Data for processing Start Marker

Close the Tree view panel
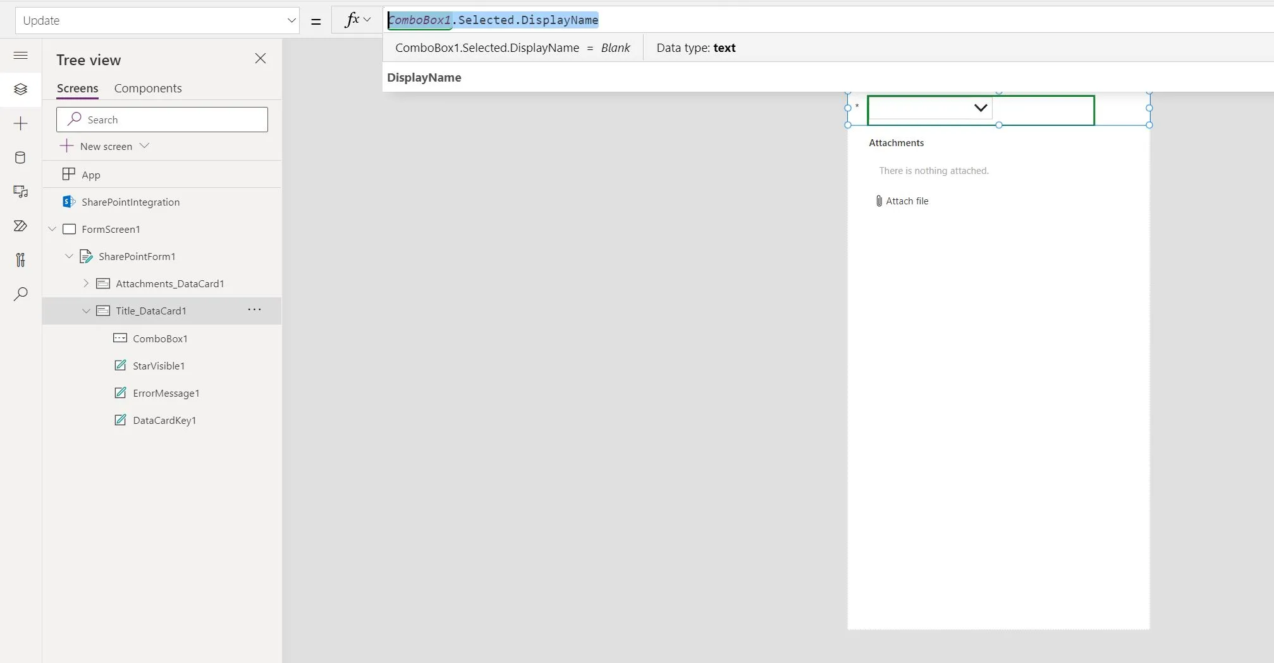Viewport: 1274px width, 663px height. [260, 59]
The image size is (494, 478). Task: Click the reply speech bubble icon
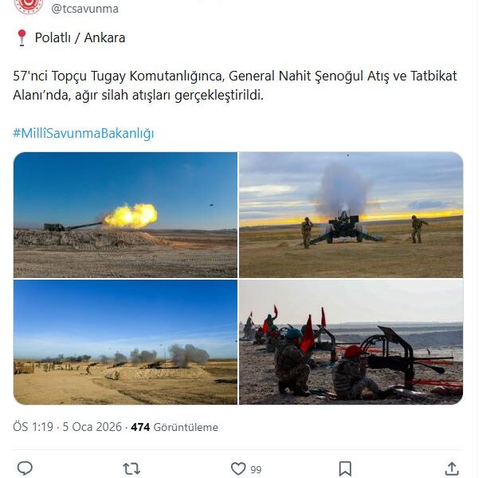tap(25, 468)
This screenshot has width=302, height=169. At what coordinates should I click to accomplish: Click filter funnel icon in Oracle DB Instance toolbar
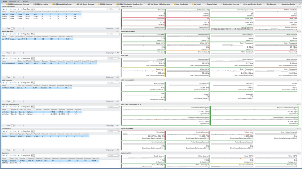21,9
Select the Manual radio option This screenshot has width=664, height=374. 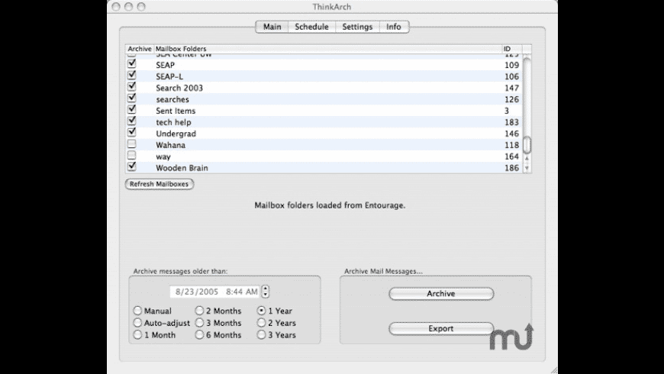point(138,311)
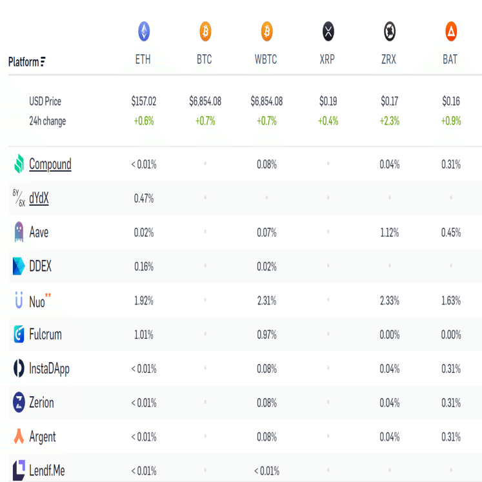Click the Zerion platform icon
The height and width of the screenshot is (482, 482).
19,403
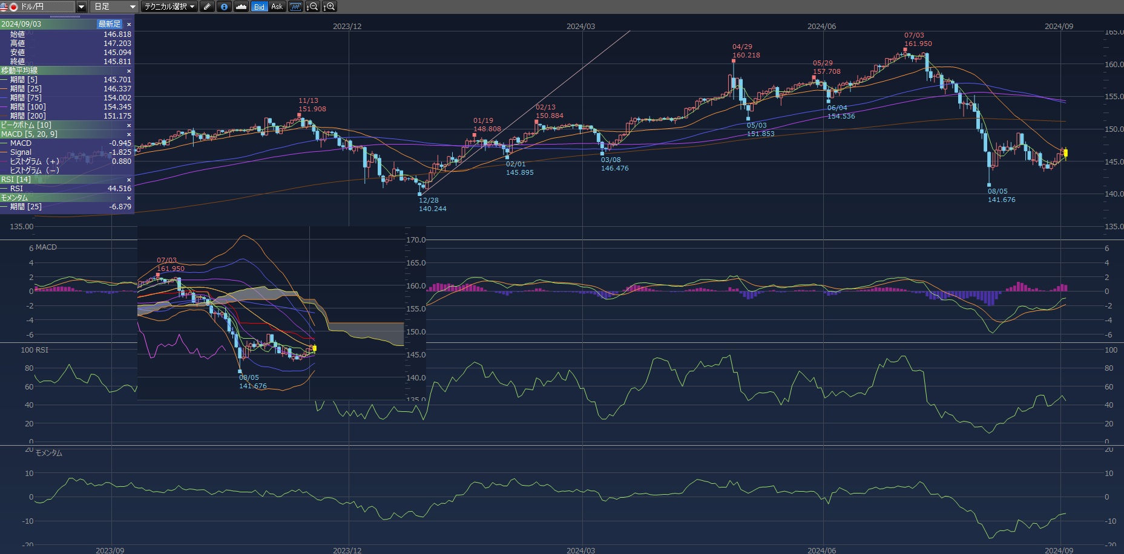This screenshot has height=554, width=1124.
Task: Click the 07/03 161.950 peak marker
Action: (x=905, y=50)
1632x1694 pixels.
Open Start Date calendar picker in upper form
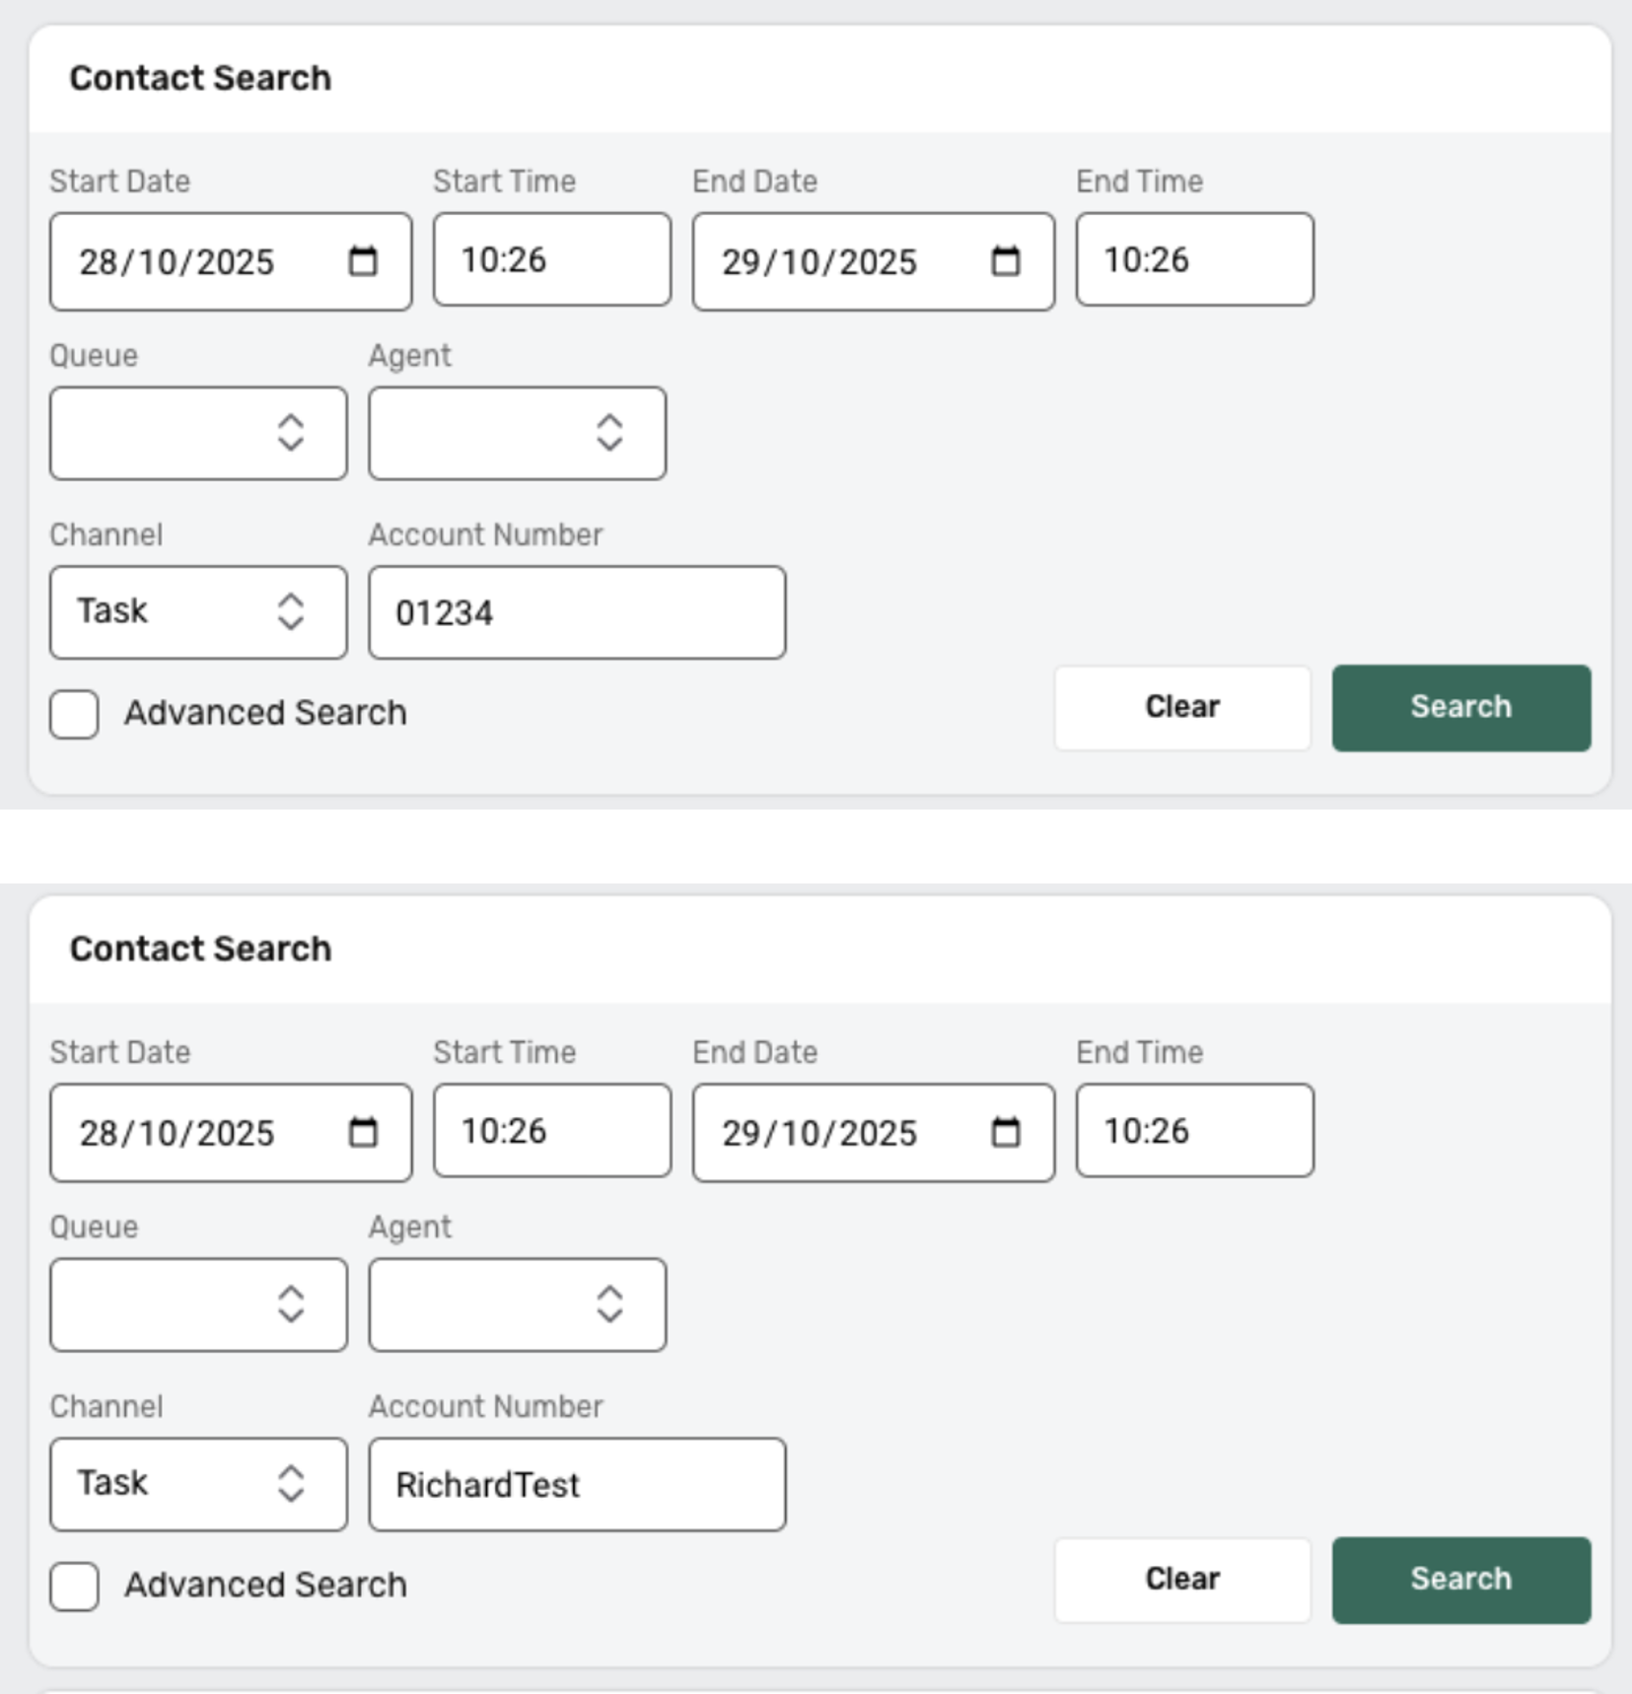[363, 261]
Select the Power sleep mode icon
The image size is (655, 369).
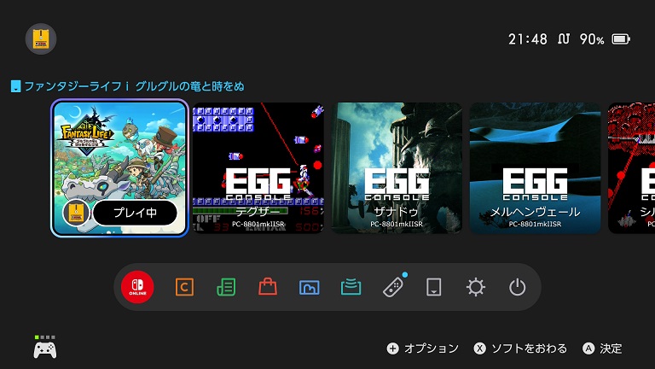[517, 287]
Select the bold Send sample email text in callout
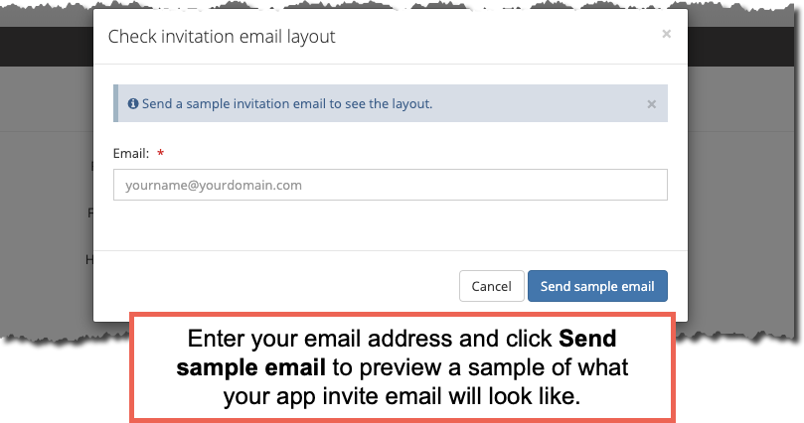The image size is (804, 423). pyautogui.click(x=397, y=353)
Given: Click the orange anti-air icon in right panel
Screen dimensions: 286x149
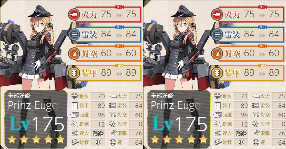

Data for processing End Marker

▸ **What you will do**
Starting at the line that contains "Select the Power sleep mode icon", return every line through the end of the records above exactly as written, and return no pictures.

▸ **Answer box**
Select the Power sleep mode icon
The image size is (655, 369).
[517, 287]
Select the bold Send sample email text in callout
The image size is (804, 423). pyautogui.click(x=397, y=353)
Given: Click the orange anti-air icon in right panel
Screen dimensions: 286x149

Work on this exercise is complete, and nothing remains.